Dans le titre du film, le mot « voyage » est au singulier, mais, en vérité, il est question de trois voyages ou de trois sortes de voyages différents. Le premier, le plus évident, c’est celui qui a conduit un père (joué par Sergi Lopez), sa fille Marta (Elena Andrada) et le petit frère de celle-ci au Sénégal. Ce voyage-là, c’est celui auquel ont droit les touristes en villégiature dans leur hôtel de luxe. Tout est mis en œuvre pour qu’ils puissent y passer un séjour agréable en restant en sécurité tout en participant à des activités (excursions, danses folkloriques) qui leur donnent l’illusion de partager un peu quelque chose de la vie des gens. Ce voyage-là n’est qu’un décor créé pour les touristes, ce que ressent fortement Marta qui, bien que n’ayant que 17 ans, n’y participe qu’à contre-cœur.

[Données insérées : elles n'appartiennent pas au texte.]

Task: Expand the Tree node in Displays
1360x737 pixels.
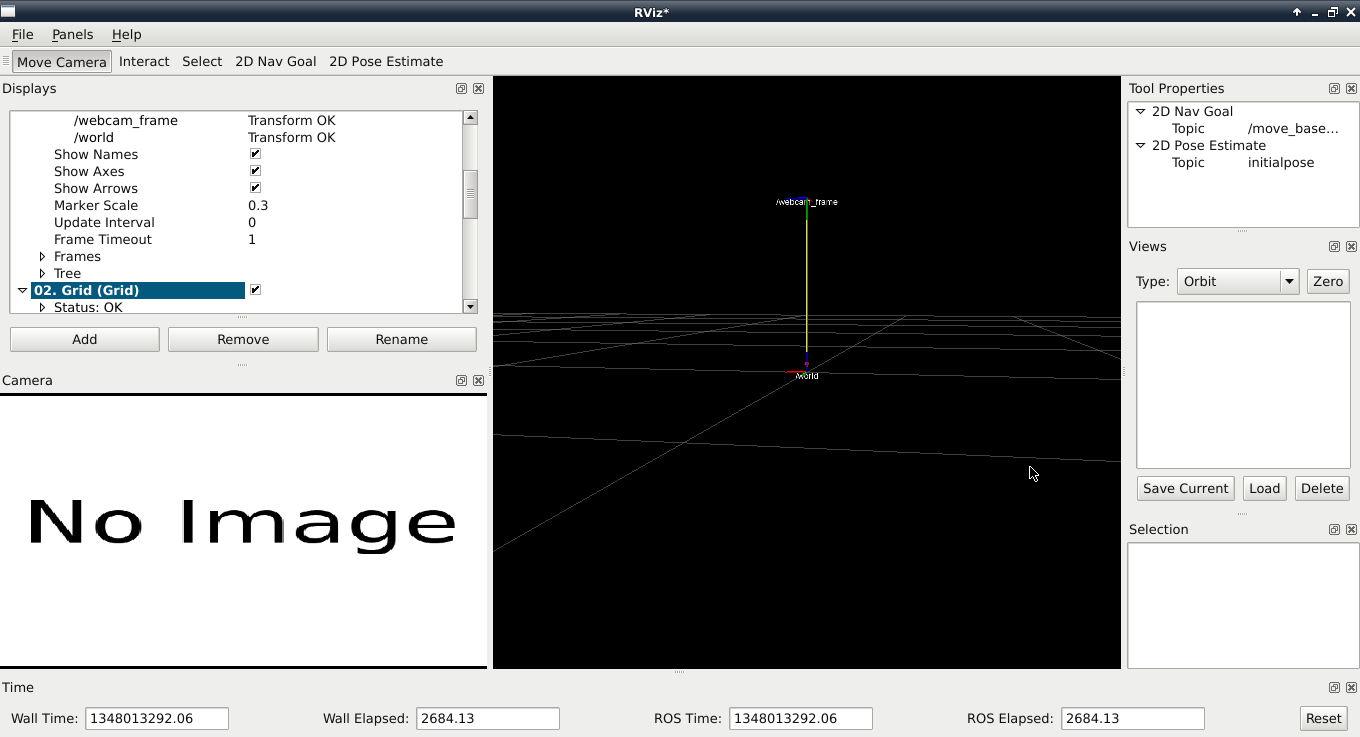Action: tap(42, 274)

C’est la raison même pour laquelle, quand l’occasion se présente, elle s’aventure sur le terrain d’un autre voyage. Celui-là ne la conduit pas bien loin, mais lui fait découvrir une toute autre réalité que celle qu’on réserve aux touristes. Marta s’introduit dans la zone attribuée aux employés de l’hôtel et se lie d’amitié, de complicité, avec Khouma, jeune vidéaste chargé de filmer les activités des touristes afin qu’ils puissent en acheter les bandes vidéo, et Aissatou, une des femmes de ménage du lieu. Elle découvre un autre monde que celui qu’on concocte pour les vacanciers, elle accompagne même Khouma dans des lieux autres que ceux qui sont prévus pour les touristes.

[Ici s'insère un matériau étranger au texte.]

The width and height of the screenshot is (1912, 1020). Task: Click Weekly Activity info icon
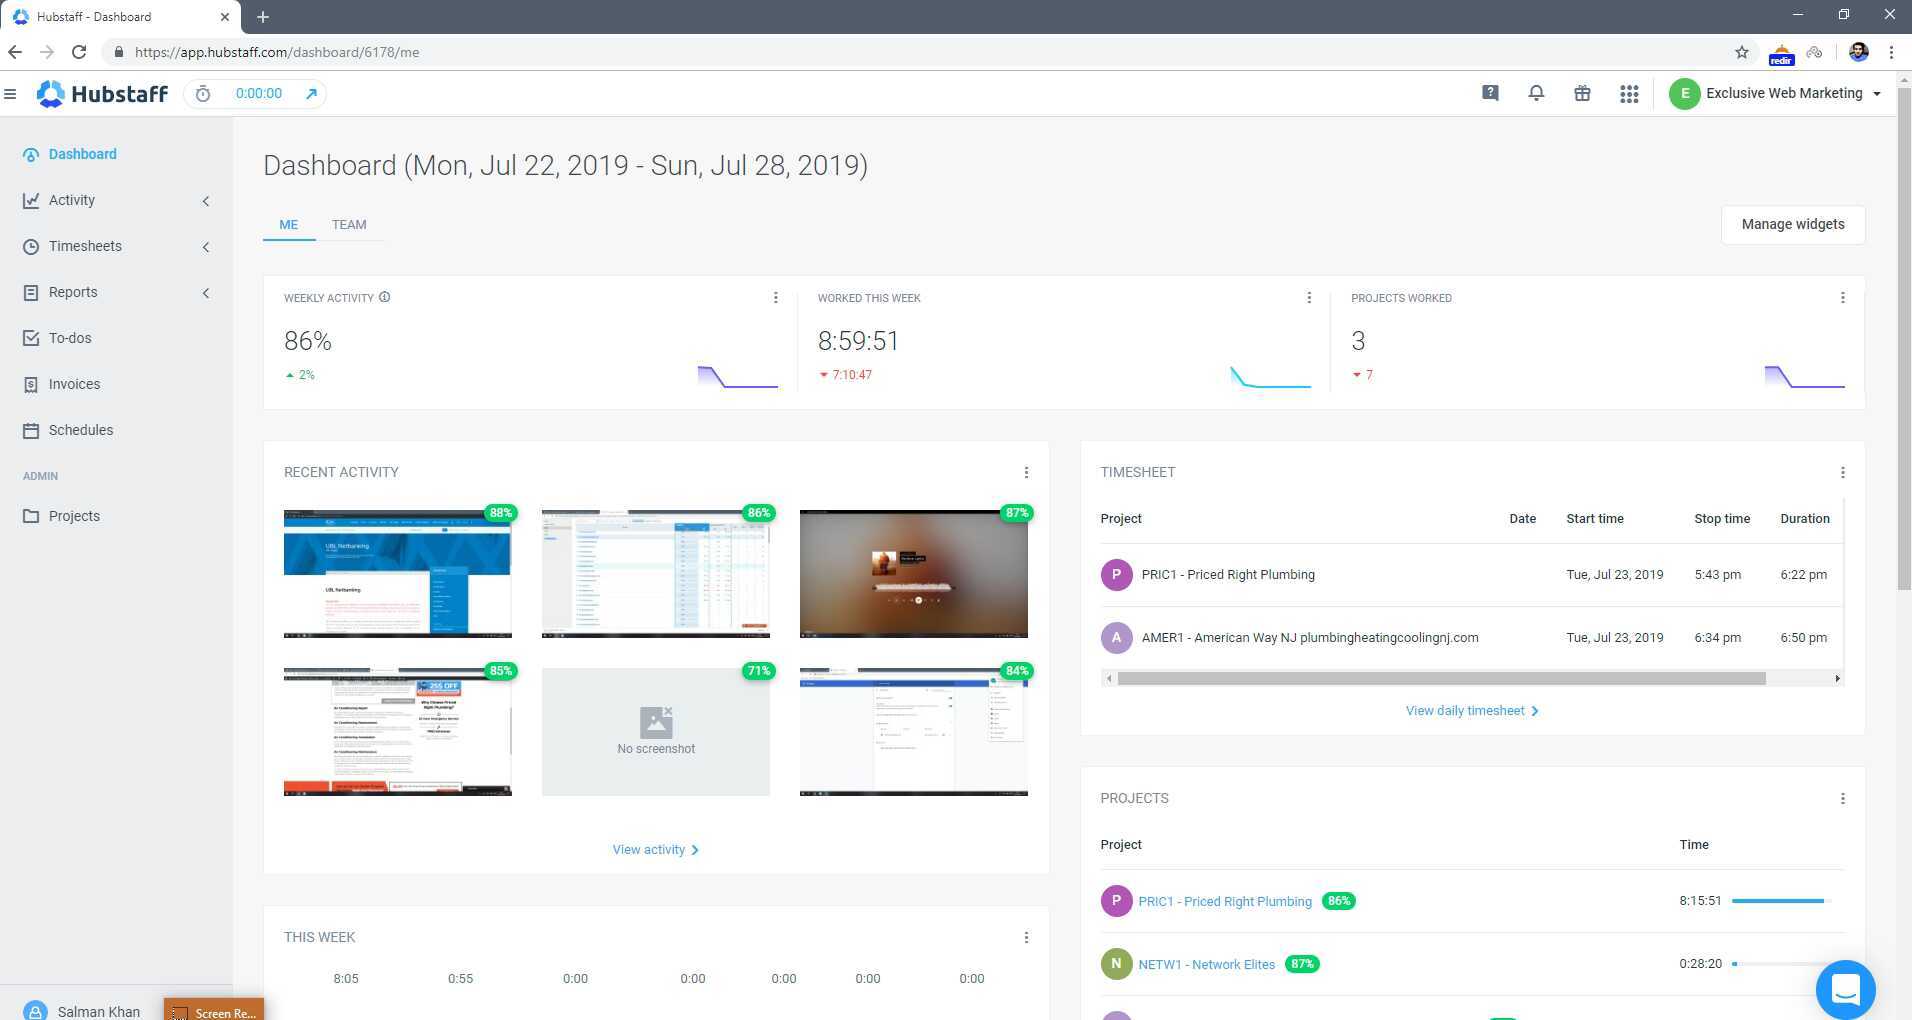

En osant cette transgression (que son père lui reproche vivement lorsqu’il la surprend dans une de ses escapades), Marta, séduite par Khouma, est bientôt amenée à entreprendre une troisième sorte de voyage, tout intérieur celui-là. Disons que c’est le voyage qu’entreprend sa conscience pour passer de la faute à la culpabilité et de celle-ci à l’aveu. Pour plaire au vidéaste, Marta commet en effet un méfait dont les conséquences risquent de retomber sur quelqu’un d’autre qu’elle. Ce qui la conduit à une véritable prise de conscience de ce qu’elle a fait et à un changement de regard.
Filmée sans grands chichis par un cinéaste catalan (avec, peut-être, un peu trop d’inserts de vidéo tournés par Khouma), cette œuvre, au scénario intelligent et subtil, mérite grandement le déplacement. Malheureusement, elle ne restera probablement pas longtemps à l’affiche.